Contributions by Micah Forster, Jeff Powell, Sai Gudimetla, Mohit Trivedi, Gray Cannon, and Stephen Hammer.
Picking players to start in fantasy football can be a daunting and challenging experience. Now more than ever, the field of play is constantly changing with players and entire games being affected by COVID-19 and an unprecedented number of injuries. Confounding team manager decisions are the emergence of lesser-known players from team depth charts and numerous schedule changes. Team managers must quickly assess their players’ potential within a changing environment. Prior beliefs and traditional player valuations quickly become irrelevant.
To help avoid game time decision paralysis with uninformed decisions, Player Insights with Watson summarizes player capabilities in real time. Managers have the opportunity to quickly compare and analyze players to make decisions about starting or sitting a player with confidence. Adding players from the waiver wire and free agent pool becomes analytic and understandable. The fluid movement of players now becomes an advantage with Player Insights with Watson.
The technology behind Player Insights with Watson uses a combination of AI, natural language processing, and a hybrid cloud to deliver meaningful insights as part of an engaging experience. In part 2 of this three-part series, you’ll find out how.
Figure 1 shows the architecture of the AI system that runs on a hybrid cloud and is powered by Red Hat® OpenShift®. The architecture and techniques of the system are a first of a kind. There are two OpenShift clusters provisioned on IBM Cloud® that run the applications. One is in Dallas and another is in Washington, DC. Both of these clusters are active, and we can direct traffic to one or both. This supports our continuously available architecture. We also have alerts ready for OpenShift services to notify us if a service goes down or becomes unavailable.

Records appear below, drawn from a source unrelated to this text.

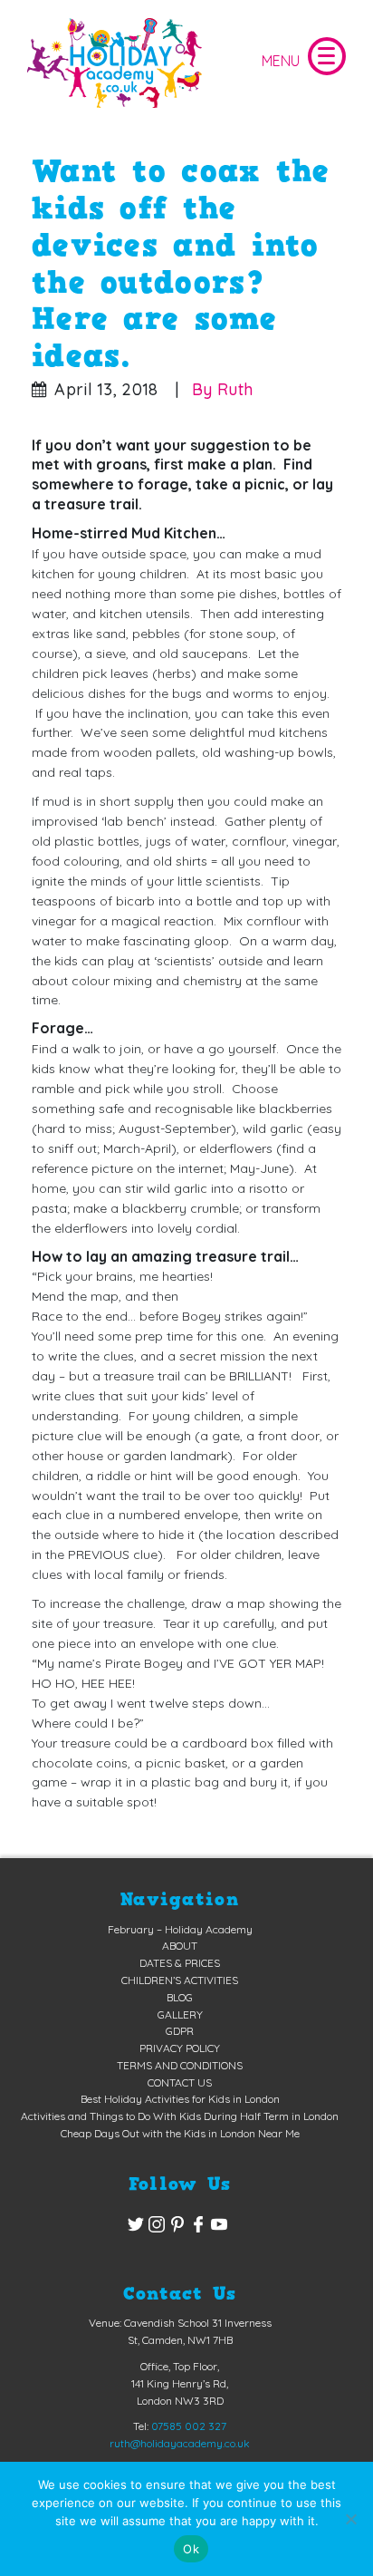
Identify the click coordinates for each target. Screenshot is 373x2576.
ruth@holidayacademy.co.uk (180, 2443)
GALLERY (180, 2014)
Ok (191, 2549)
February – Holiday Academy (180, 1929)
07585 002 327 (188, 2426)
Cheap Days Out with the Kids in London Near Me (180, 2133)
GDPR (180, 2031)
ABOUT (179, 1945)
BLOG (180, 1997)
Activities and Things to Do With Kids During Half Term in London (180, 2116)
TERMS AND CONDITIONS (180, 2065)
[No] (350, 2519)
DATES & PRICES (179, 1963)
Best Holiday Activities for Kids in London (180, 2099)
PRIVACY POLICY (179, 2048)
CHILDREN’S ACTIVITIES (179, 1980)
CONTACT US (180, 2082)
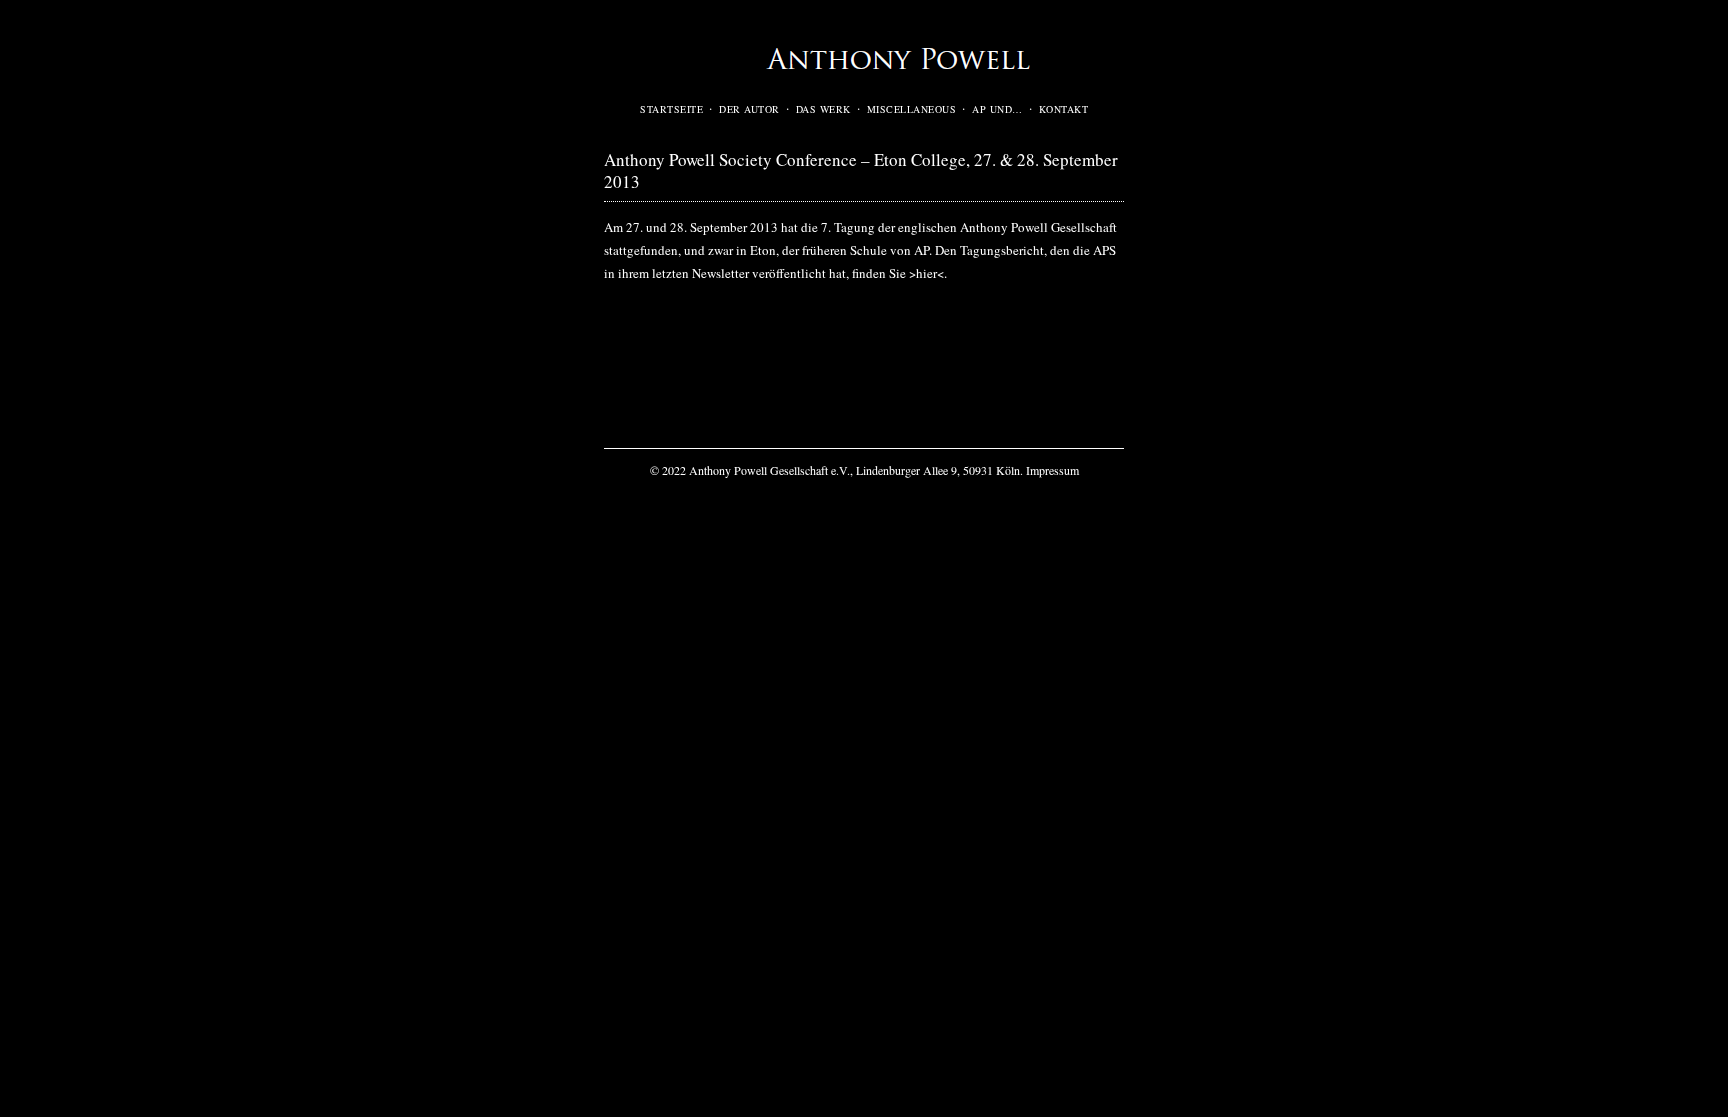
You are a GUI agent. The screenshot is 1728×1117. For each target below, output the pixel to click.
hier (926, 273)
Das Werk (823, 109)
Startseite (671, 109)
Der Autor (749, 109)
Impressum (1052, 470)
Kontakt (1064, 109)
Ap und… (997, 109)
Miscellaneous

Figure 1. Player Insights with Watson system architecture
Within our primary OpenShift cluster, we deploy Docker containers that run over Kubernetes. Our developers can write code and push to a code repository where a runner builds Docker containers and pushes to OpenShift. OpenShift then takes the apps and distributes them across pods over eight workers. In this example, we have five Python and three Node.js apps. The Natural Language Container is the main AI pipeline that runs the machine learning models distributed across our other apps. We use IBM Watson Studio and its AutoAI feature to train our models and deploy a few of them to Watson Machine Learning. The Natural Language Container app connects to Watson Discovery and queries data from the internet. The Multimedia container connects to the ESPN video and podcast holdings. From there, we use the Watson Speech to Text service and the media cloud to translate from sound to text. After normalizing all of our data to text, we measure the player buzz with a custom machine learning model. Next, we push all of the text through our AI pipeline so that Watson can read, understand, and interpret the information. Throughout the day, we automatically determine whether any player states have changed. If so, we request the player data to be run through the AI Pipeline.
The output of the AI player insights is then passed into a debiasing service that we built on top of OpenShift as part of the IBM Cloud Pak® for Data. We are able to deploy Watson Anywhere such as the Watson OpenScale service. This gives us flexibility to select any Watson services that we want to use as well as the provision location. Our AI models and data reside within a high availablity Db2 on Cloud and IBM Cloud Object Storage. In fact, for our social share feature, we have two apps that create content for social sharing on Twitter and Facebook. The pieces of data are linked and uploaded onto IBM Cloud Object Storage. When a user clicks the user experience share button, the traffic flows to our content delivery networks (CDN). All consumer traffic goes through our CDNs and never directly to any of our services. The user experience is also served through the CDN. Our users can view our AI insights on their mobile device of choice or a desktop. ESPN analysts can view insights to help them determine what to talk about on air or even what topics to report on.
General player insights algorithm
The Player Insights with Watson feature follows nine steps, shown in Figure 2, to produce comparable player statistics that balance understandability and complexity.
Figure 2. The nine steps that generate player insights
First, we taught Watson to understand the domain of fantasy football using Watson Knowledge Studio to generate a custom model for statistical entity detection. Exactly 13 different entity types focused on fantasy football are used for identifying football terms.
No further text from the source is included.